Как и предполагалось, японцы, справедливо опасаясь довоенных русских минных полей, о координатах которых им было примерно известно, не рискнули войти в Уссурийский залив. Вместо этого они направились в Амурский залив, и пройдя по недавно разбитому ледоколами льду, любезно вышли прямо на недавно установленное минное поле. Огонь по гавани был открыт японцами с расстояния примерно пять с половиной миль. Руднев успел к этому моменту прибыть на дальномерный пункт, с которого он планировал осуществлять общее руководство боем. Подождав для верности еще пяток минут, чтобы на минное поле втянулась вся японская кильватерная колонна, он приказал замкнуть цепь заграждения и открыть огонь. Японцы кидали снаряды практически без корректировки. Нет, теоретически оставшиеся в виду гавани легкие крейсера должны были давать информацию о местонахождении русских кораблей и падении снарядов, затем они там и болтались. Но на практике из этой затеи ничего не вышло - расстояние было слишком далеко, и с "Иосино" с "Кассаги" было ни черта не разобрать. А подходить ближе - значило подставиться под береговые пушки, что этим безбронным крейсерам было категорически противопоказано. Для закрепления подобной точки зрения артиллеристы береговых батарей дали пару залпов в их сторону. Долететь снаряды не могли физически, но рощица шестидюймовых всплесков выросла примерно в миле от кораблей. Для командиров японских корректировщиков она послужила хорошим напоминанием о возможных последствиях опрометчивых шагов. Поэтому японские снаряды глушили рыбу в гавани, крушили портовые постройки на берегу, но от кораблей пока падали на солидном расстоянии.
Ответный русский огонь был организован не в пример лучше. Определив местоположение японской эскадры, Нирод отсемофорил на корабли всего три цифры - номер квадрата, в котором та находилась. Артиллеристы на крейсерах сами определили дистанцию и курсовой угол. Конечно, такая стрельба не могла быть столь же эффективной, как по непосредственно наблюдаемой с корабля цели. Но первый же залп русских очень неприятно удивил Камимуру - снаряды легли вокруг его трех головных крейсеров, и их было много. Он не ожидал, что русские откроют ответный огонь так скоро, он не ожидал, что в залпе могут поучаствовать с десяток крупнокалиберных орудий и два десятка шестидюймовок. И уж точно он не мог предположить, что первый же залп ляжет столь близко от его кораблей. Это не соответствовало известным принципам организации стрельбы корабельной артиллерии в начале века. Второй и третий залпы русских показали, что удачное падение первых снарядов было не случайно.

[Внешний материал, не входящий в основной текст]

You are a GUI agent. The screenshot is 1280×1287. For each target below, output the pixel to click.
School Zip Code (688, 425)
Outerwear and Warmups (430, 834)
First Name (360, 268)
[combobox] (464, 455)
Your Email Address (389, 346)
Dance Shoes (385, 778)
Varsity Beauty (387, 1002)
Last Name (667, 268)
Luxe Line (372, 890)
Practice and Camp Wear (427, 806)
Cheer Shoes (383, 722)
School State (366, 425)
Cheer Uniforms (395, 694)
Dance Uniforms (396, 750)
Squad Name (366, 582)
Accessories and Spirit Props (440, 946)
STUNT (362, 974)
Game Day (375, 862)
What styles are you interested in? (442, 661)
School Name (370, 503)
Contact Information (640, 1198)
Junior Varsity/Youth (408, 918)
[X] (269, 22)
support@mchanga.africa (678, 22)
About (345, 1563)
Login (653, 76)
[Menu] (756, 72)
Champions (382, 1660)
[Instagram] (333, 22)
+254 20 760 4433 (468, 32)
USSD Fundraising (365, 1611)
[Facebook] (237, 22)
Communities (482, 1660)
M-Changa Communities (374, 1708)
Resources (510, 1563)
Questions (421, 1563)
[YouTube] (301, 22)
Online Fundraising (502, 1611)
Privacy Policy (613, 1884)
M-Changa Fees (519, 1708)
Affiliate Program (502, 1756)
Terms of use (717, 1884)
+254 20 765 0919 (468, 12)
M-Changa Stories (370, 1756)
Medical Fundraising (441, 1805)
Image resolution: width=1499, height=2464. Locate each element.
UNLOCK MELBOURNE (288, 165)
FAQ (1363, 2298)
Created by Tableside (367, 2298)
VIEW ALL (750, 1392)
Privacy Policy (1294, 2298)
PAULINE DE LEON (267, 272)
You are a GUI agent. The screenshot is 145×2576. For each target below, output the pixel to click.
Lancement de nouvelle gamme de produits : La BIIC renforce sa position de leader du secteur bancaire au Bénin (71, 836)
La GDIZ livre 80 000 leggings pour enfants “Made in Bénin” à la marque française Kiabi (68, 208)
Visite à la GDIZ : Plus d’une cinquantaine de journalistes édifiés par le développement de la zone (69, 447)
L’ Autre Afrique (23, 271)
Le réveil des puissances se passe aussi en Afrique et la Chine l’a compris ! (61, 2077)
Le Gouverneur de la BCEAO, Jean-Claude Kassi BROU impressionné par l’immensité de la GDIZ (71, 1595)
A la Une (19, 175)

Неожиданно заголосил сигнальщик на мостике флагманского "Идзумо":
– Наблюдаю залп береговой батареи, шесть орудий, третья сопка с востока, примерно на две трети от вершины!!!
"Береговые орудия в зоне прямой видимости - это смертельная опасность для кораблей!" - мгновенно пронеслось в голове Камимуры, который тоже, перебежав на край мостика, стал высматривать в бинокль, где именно расположились орудия русских. Точно, вот свежеповаленный лес, бревенчатые брустверы практически не замаскированы, видать, строили в спешке, ага! Вот и залп, точно, шесть орудий. Судя по факелам выстрелов - шестидюймовки, порох бездымный, значит, 6''/45 Канэ. Это плохо - никакой информации об этой батарее нет. Ну да японцы сюда и пришли, чтобы заодно выявить систему обороны Владивостока.
– Поднять приказ "Эскадре перенести огонь на обнаруженную батарею противника"! Обстреливать до полного подавления!
Четыре залпа эскадры оказалось более чем достаточно для полного перемешивания с землей и соснами нежданно открывшейся батареи. Уже после третьего из горящего леса упрямо отозвалось лишь одно орудие, но это была агония. Однако уважительный кивок Камимуры неизвестные батарейцы заслужили. Пятый, контрольный залп поставил на батарее жирную точку: 12'' снаряд - это не только пол тонны металла, но и полсотни кило шимозы…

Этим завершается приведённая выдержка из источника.